EXERCISE REQUIREMENTS
**1.** Translate this sentence from the passage on propensity-score weighting into Spanish: "The median absolute standardized percentage bias for all variables was reduced to 5.6 %."
**2.** Pick up the passage on propensity-score weighting of elective and non-elective hernia repair patients after its last sentence, and write the paragraph that comes next.

DOCUMENT EXTRACT
---

Because the imbalance in these baseline predictors can impact the precision of the point estimate of the relationship between the predictors and the study outcomes (perioperative morbidity and mortality), the conditional treatment probability (propensity score) for non-elective repair was estimated for each patient using logistic regression and the data weighted for the propensity score. Prior to weighting, the median absolute percentage bias across 28 propensity-score variables was 19.3 %. Multiple variables had standard percentage bias greater than 20 %, a threshold that indicates imbalance between groups, including overall aaCCI (64 %), age (52 %), smoking status (23 %), perioperative hernia size (15–44 % depending on percent of herniated stomach), operating surgeon (38 %), and specific comorbidities including myocardial infarction (25 %), congestive heart failure (25 %), cerebral vascular disease (26 %), dementia (29 %), peptic ulcer disease (31 %), and renal disease (23 %) (Fig. 1).

Fig. 1
figure 1

Absolute standard difference between elective and non-elective patients for pretreatment variables before and after propensity weighting. After weighting, all variables have absolute standard differences of <20 % (most 10 % or less)

After inverse probability of treatment weighting using the propensity score, absolute percentage bias across all covariates was decreased to less than 20 % (Fig. 1). Importantly, the absolute percentage bias for age after inverse probability of treatment weighting improved from 52 % (mean age 74.2 (std. dev. 12.66) for non-elective; 68 (std. dev. 11.43) for elective patients) to 6.7 % (mean age 69.4 (std. dev. 11.85) for non-elective; 68.6 (std. dev. 11.72) for elective patients). Similarly, the absolute percentage bias for aaCCI after inverse probability of treatment weighting improved from 64 % (mean aaCCI of 4 (std. dev. 2.97) for non-elective and 2.4 (std. dev. 2.4) for elective patients) to 5.3 % (mean aaCCI of 2.7 (std. dev. 2.7) for non-elective and 2.5 (std. dev. 2.5) for elective patients). The largest absolute percentage bias for a single variable was 18 % for hemiplegia, which only affected ten patients (1.08 %). The median absolute standardized percentage bias for all variables was reduced to 5.6 %. This level of balance indicates that, with inverse probability of treatment weighting, elective surgery patients and non-elective surgery patients were well-balanced in baseline characteristics and suitable for comparison of outcomes.

---

RAW DATA
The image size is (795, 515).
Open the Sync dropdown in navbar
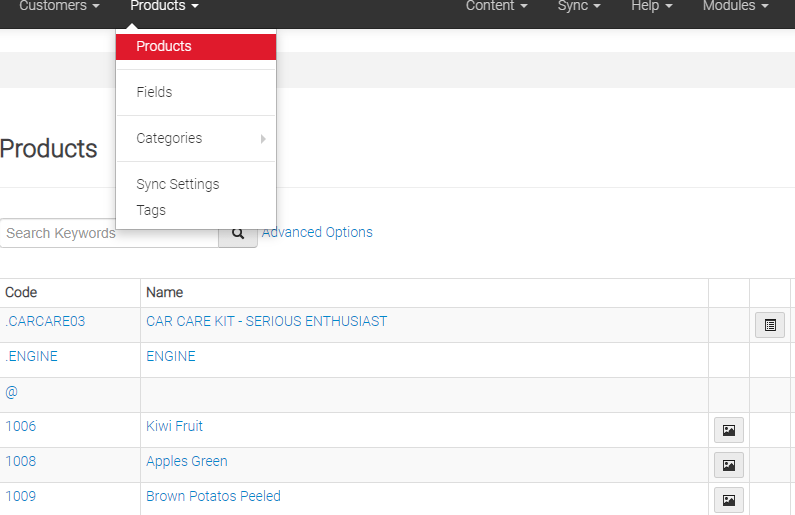tap(579, 6)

---

OUTPUTS IN ORDER
**1.** El sesgo porcentual absoluto estandarizado mediano de todas las variables se redujo al 5,6 %.

**2.**
Risk of Complications

Major complications occurred in 201 out of 924 patients (21.8 %), including 38 % of patients repaired non-electively and 18 % repaired electively (Table 3). Major adverse events were also more common in patients 80 or older (56/167 (33.5 %) versus 145/757 (19 %); p < 0.001) and in patients with an aaCCI score of 6 or higher (48/127 (37.8 %) versus 153/797 (19.2 %); p < 0.001). Patients having non-elective repair had a significantly higher proportion of pulmonary events, including postoperative pneumonia, prolonged initial mechanical ventilation greater than 48 h, need for reintubation, tracheostomy, and bronchoscopy for airway clearance. Non-electively repaired patients had a significantly higher requirement for perioperative blood transfusion, were more likely to suffer a myocardial infarction and develop congestive heart failure, and have new or uncontrolled atrial fibrillation, Clostridium difficile colitis, delirium, and acute renal insufficiency. They were more likely to require reoperation, have a greater length of hospital and postoperative stay, and more likely to be readmitted within 30 days of operation (Table 3).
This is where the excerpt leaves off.